Reproduce the items from the line containing "Click the info" down through the line containing "The width and", switching "Authorization" to "Content-Type" and leaving all else unchanged.

Available data —
╭──
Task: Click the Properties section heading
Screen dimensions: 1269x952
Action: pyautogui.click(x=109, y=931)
╰──
╭──
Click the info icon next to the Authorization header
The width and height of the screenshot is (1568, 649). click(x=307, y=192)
╰──
Response for this exercise —
Click the info icon next to the Content-Type header
The width and height of the screenshot is (1568, 649). click(x=307, y=192)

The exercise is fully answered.